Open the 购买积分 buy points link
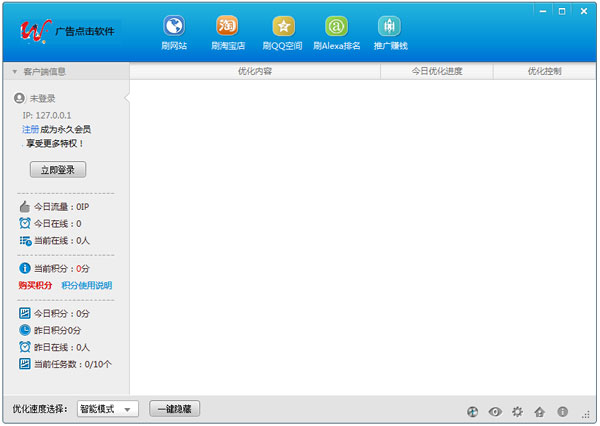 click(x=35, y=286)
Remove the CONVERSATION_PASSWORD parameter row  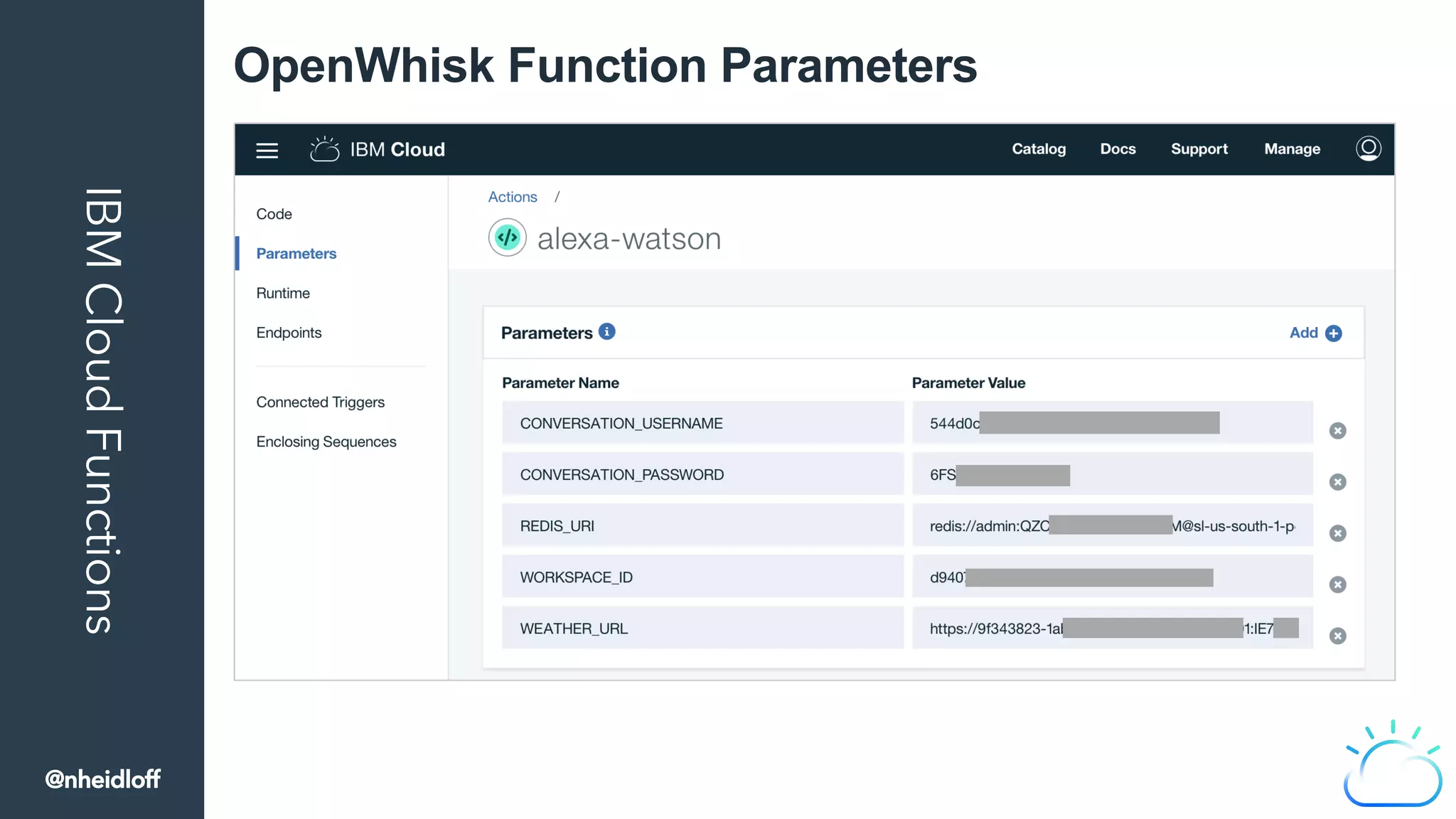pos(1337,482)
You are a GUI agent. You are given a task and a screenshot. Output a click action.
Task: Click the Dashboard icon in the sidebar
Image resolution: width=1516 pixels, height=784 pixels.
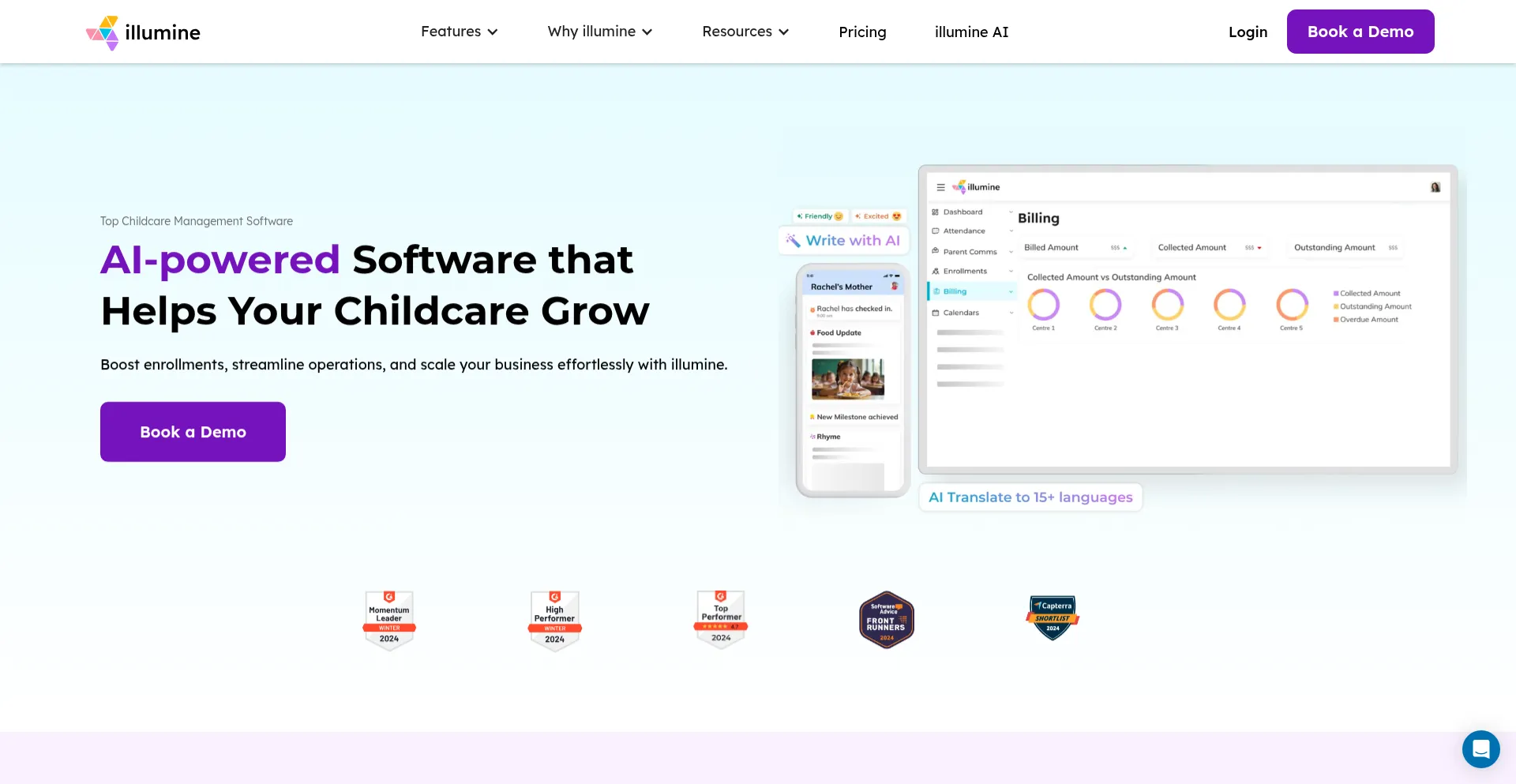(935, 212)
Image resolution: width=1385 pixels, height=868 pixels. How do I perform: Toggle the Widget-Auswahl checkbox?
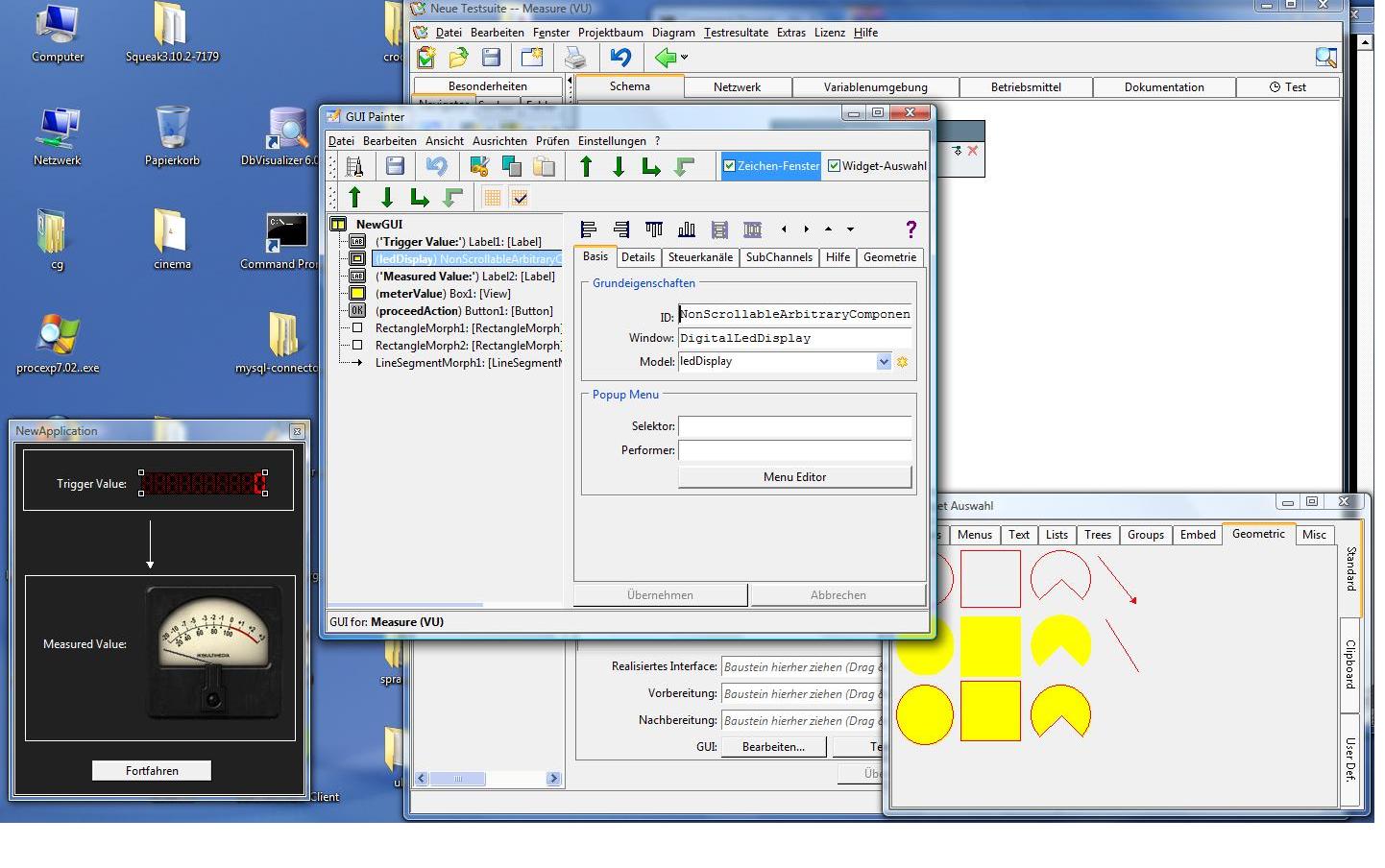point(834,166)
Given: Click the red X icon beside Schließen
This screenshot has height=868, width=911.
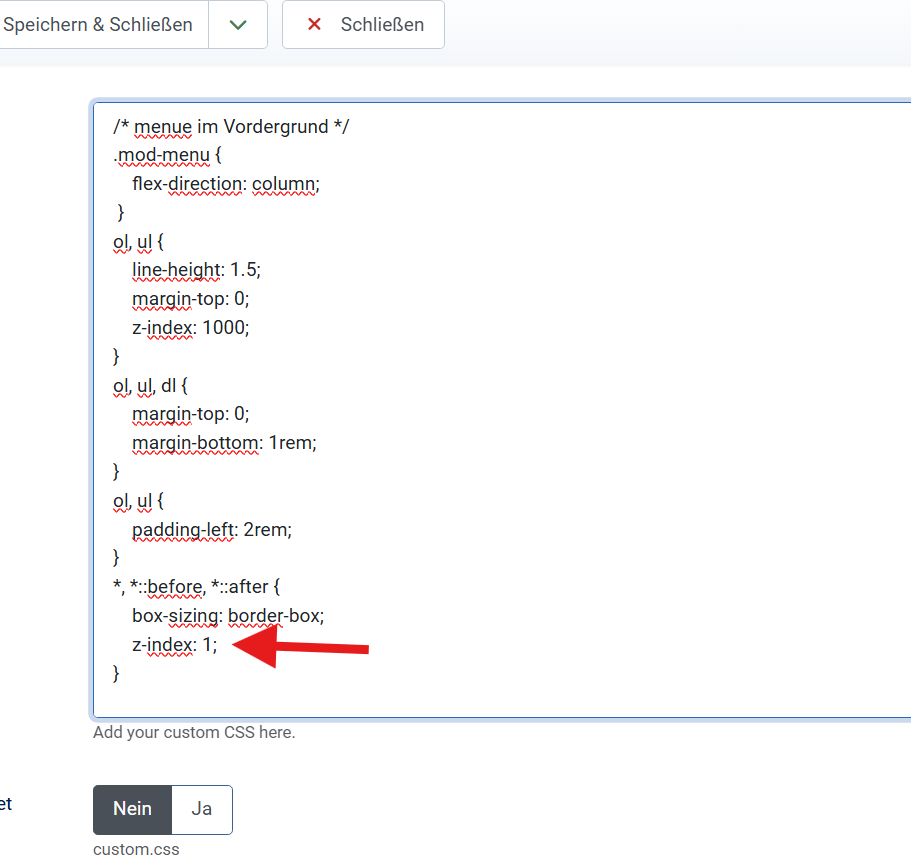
• • • •
■ **REQUIRED TASK**: Present the lines as a numbered list, starting at the line that contains "You are a GUI" and ending at the final line above. Skip any blank lines, and leave the pictures out.

■ **COMPLETE ANSWER**:
1. You are a GUI agent. You are given a task and a screenshot. Output a click action.
2. Task: Click the Dashboard icon in the sidebar
3. Image resolution: width=1516 pixels, height=784 pixels.
4. (935, 212)
5. Image resolution: width=1385 pixels, height=868 pixels. How do I perform: Toggle the Widget-Auswahl checkbox?
6. point(834,166)
7. Given: Click the red X icon beside Schließen
8. This screenshot has height=868, width=911.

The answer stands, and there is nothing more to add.